**WORK TASK:** Exact copy, no pictures: repeat the data that follows.

Start of MATERIAL SHOWN

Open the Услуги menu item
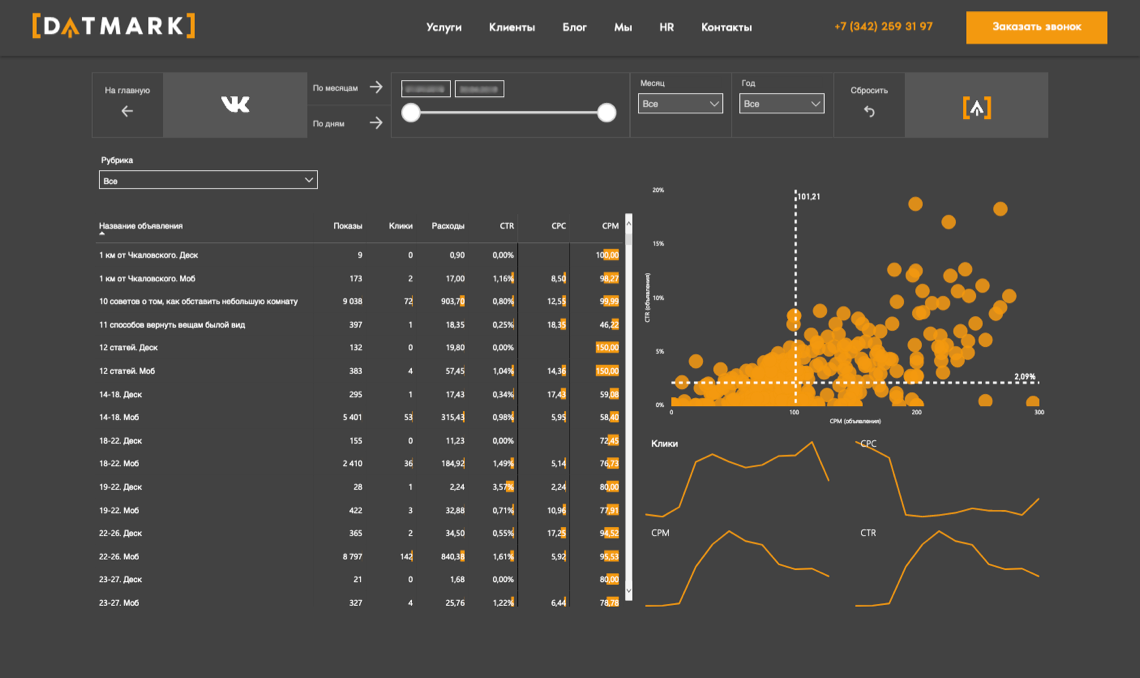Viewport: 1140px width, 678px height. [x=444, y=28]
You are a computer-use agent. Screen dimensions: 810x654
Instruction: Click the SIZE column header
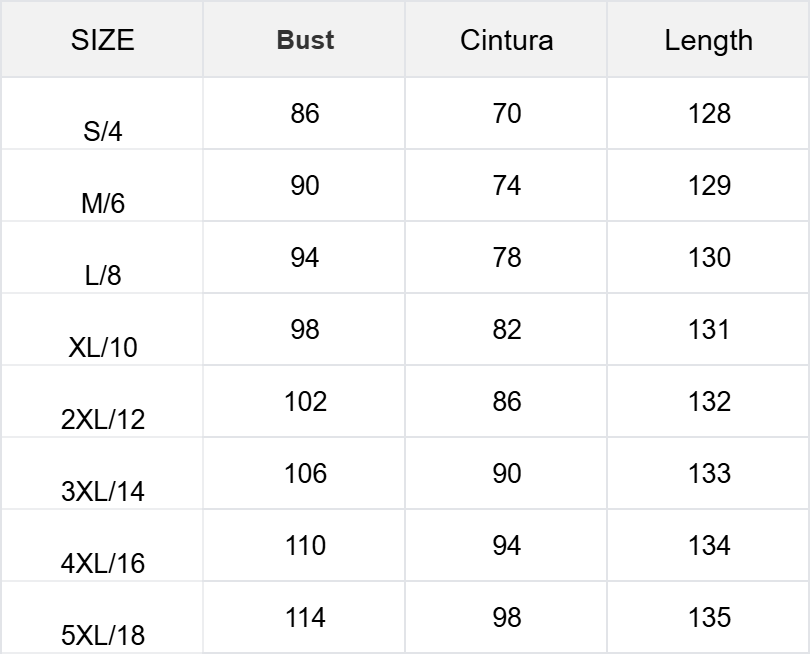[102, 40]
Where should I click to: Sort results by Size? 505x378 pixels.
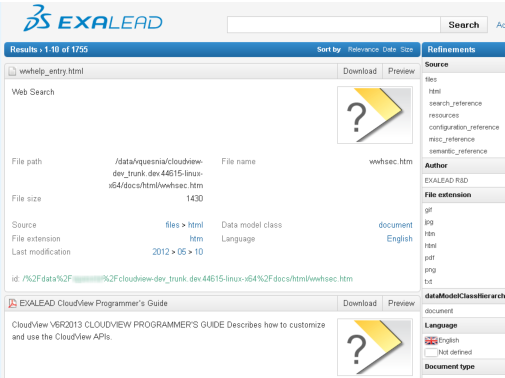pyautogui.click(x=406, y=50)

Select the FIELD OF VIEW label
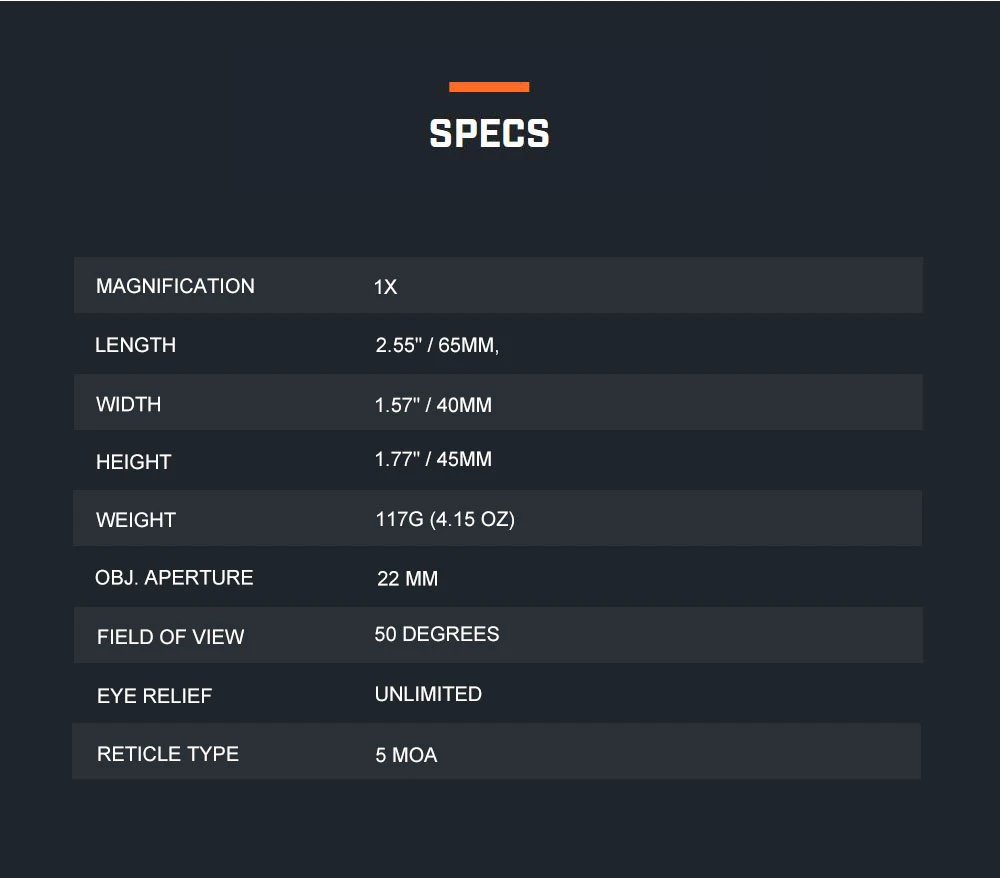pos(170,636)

End of MATERIAL SHOWN

**OUTPUT FOR THIS TASK:**
Open the Услуги menu item
Viewport: 1140px width, 678px height. [x=444, y=28]
You are a computer-use agent. Screen dimensions: 810x654
Instruction: Click the SIZE column header
[102, 40]
Where should I click to: Sort results by Size? 505x378 pixels.
pyautogui.click(x=406, y=50)

Select the FIELD OF VIEW label
pos(170,636)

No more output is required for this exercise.